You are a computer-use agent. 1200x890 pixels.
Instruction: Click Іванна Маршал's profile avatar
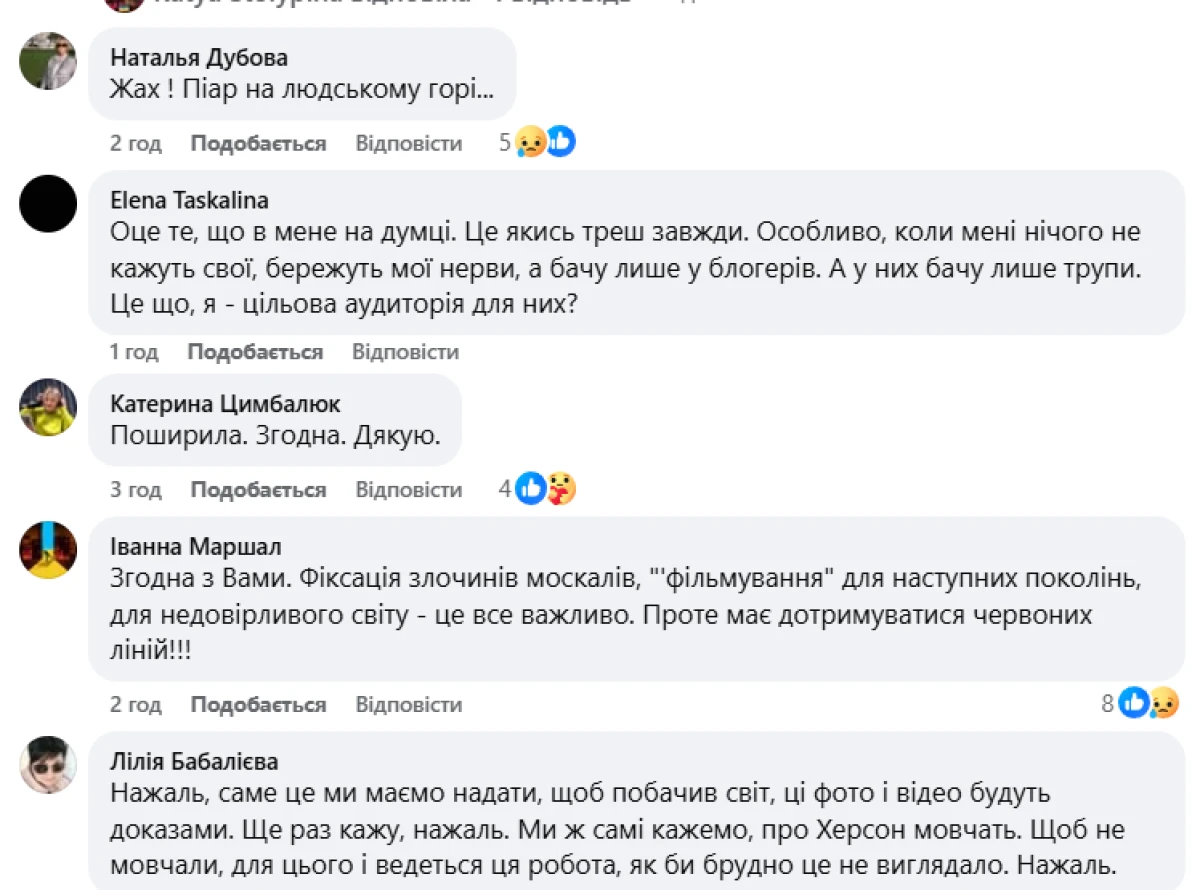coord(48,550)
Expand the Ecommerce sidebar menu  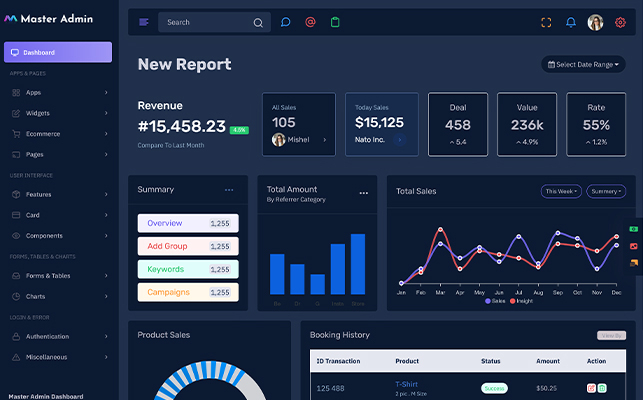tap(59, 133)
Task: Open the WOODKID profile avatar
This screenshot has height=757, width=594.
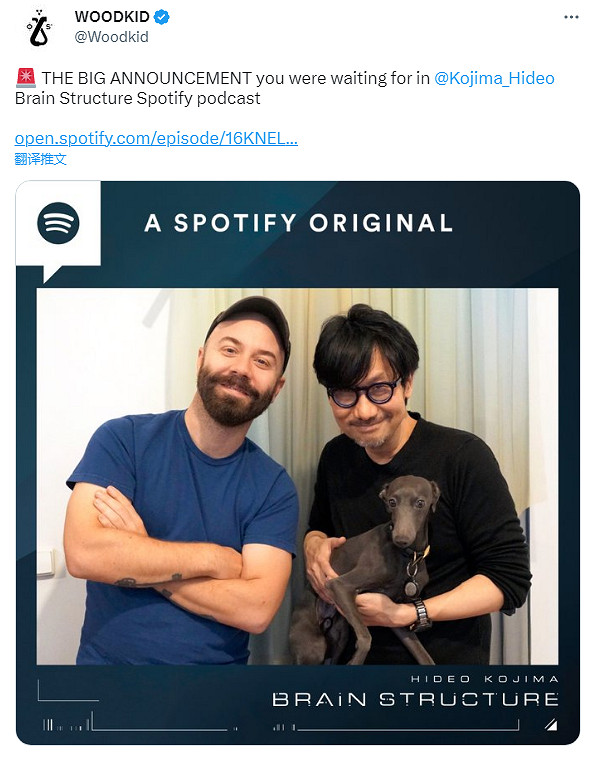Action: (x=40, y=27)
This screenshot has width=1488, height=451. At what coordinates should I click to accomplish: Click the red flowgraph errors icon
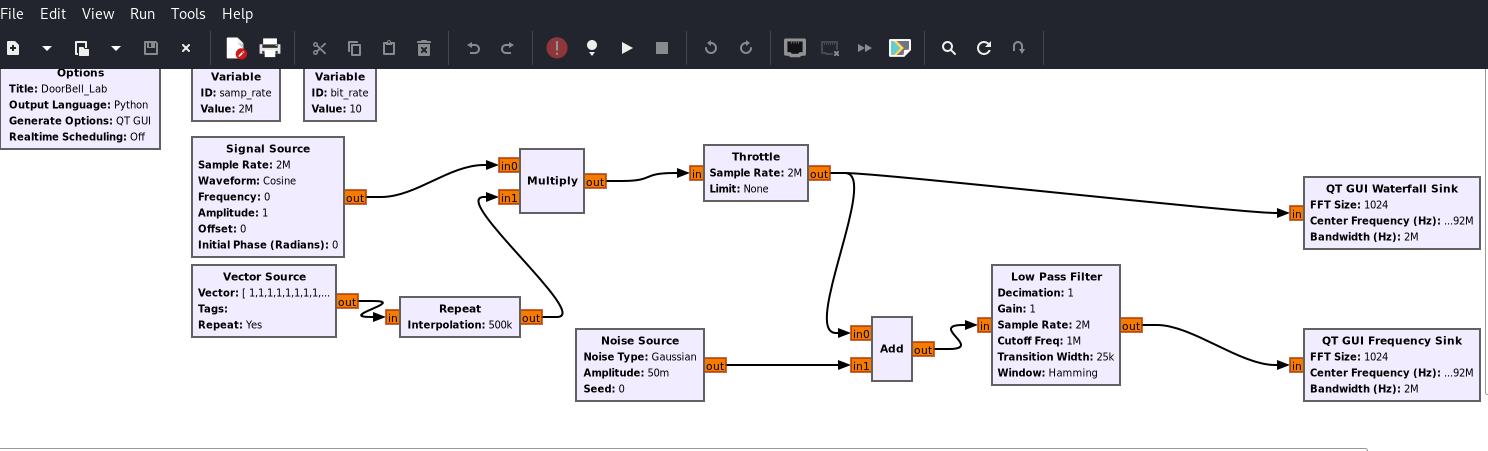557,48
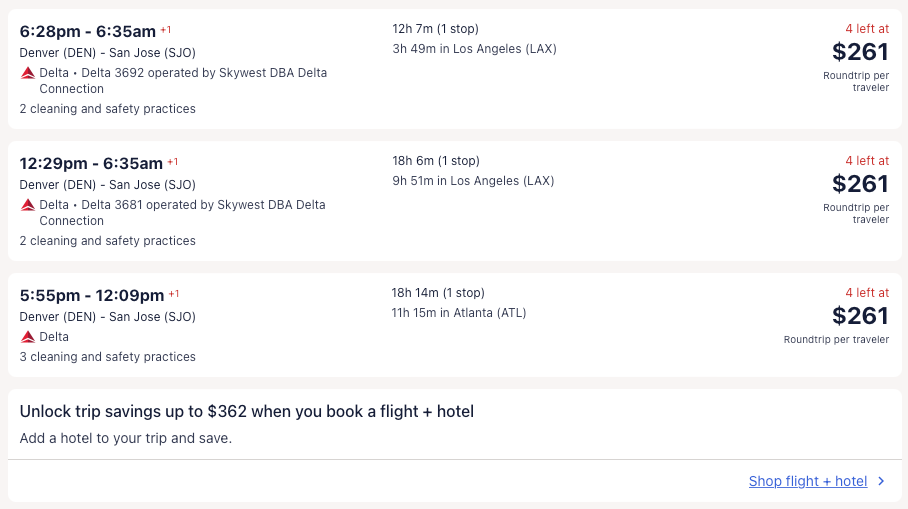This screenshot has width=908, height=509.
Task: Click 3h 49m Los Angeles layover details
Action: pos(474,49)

...

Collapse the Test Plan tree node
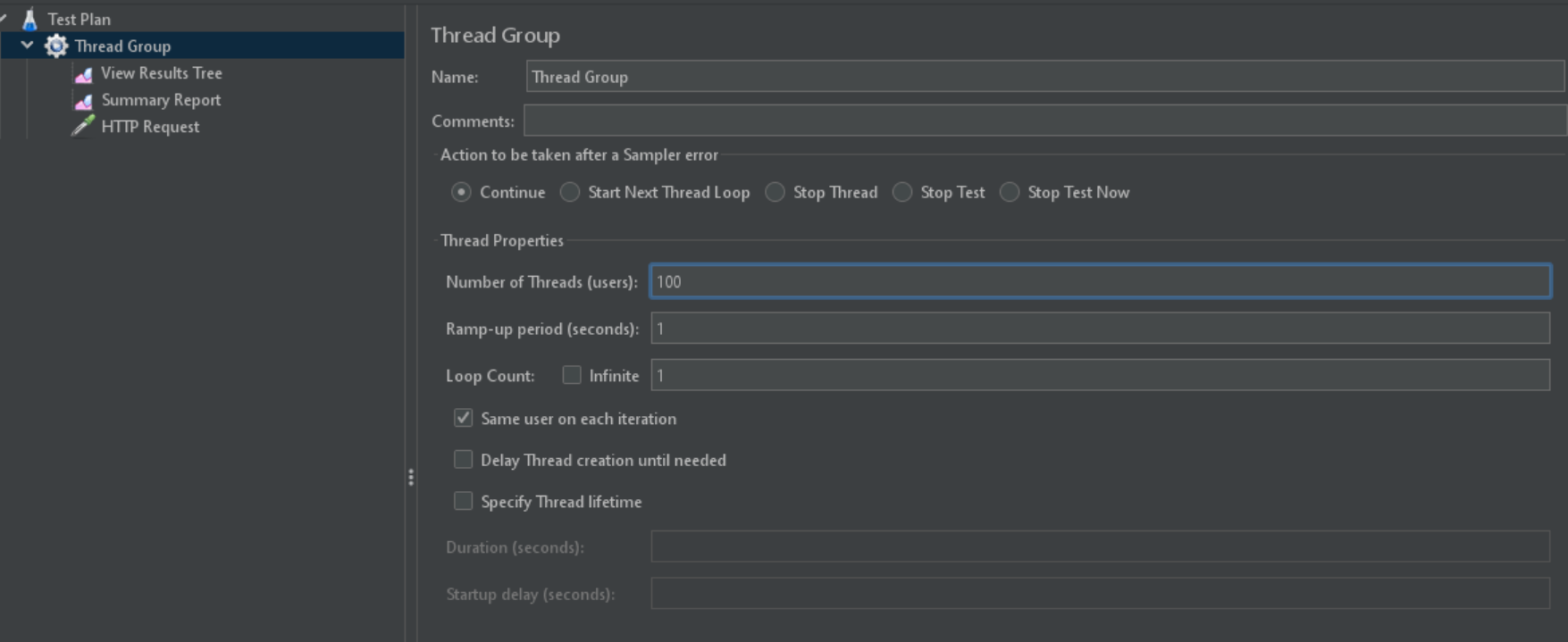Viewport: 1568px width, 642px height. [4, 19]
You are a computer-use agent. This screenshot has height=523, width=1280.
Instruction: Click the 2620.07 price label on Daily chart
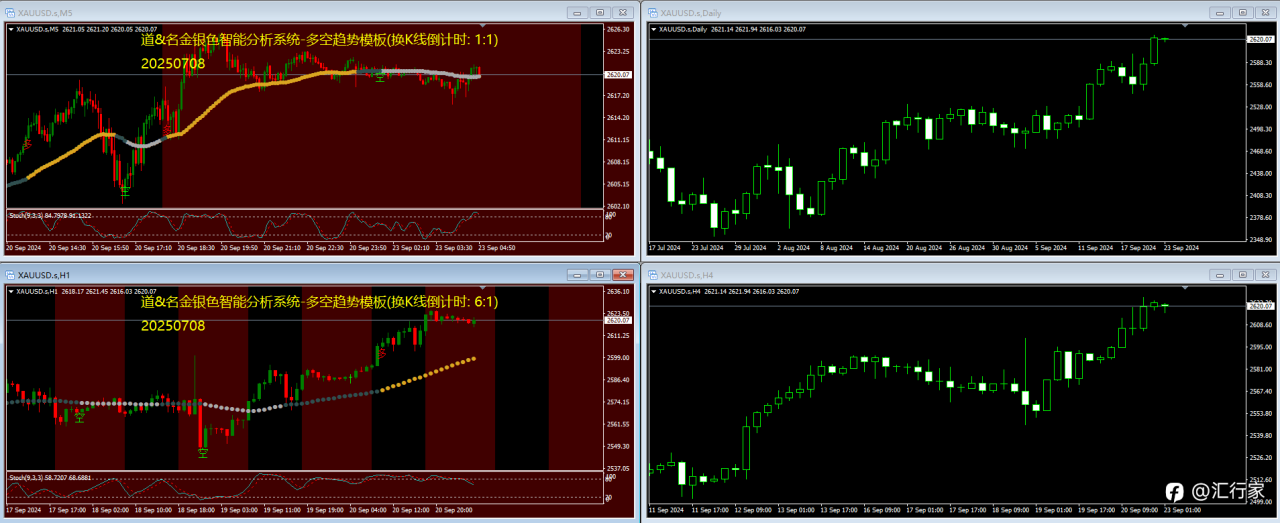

## Task description
How many lines of these entries contain "agent"? Answer with the number and nothing else.

## Response
2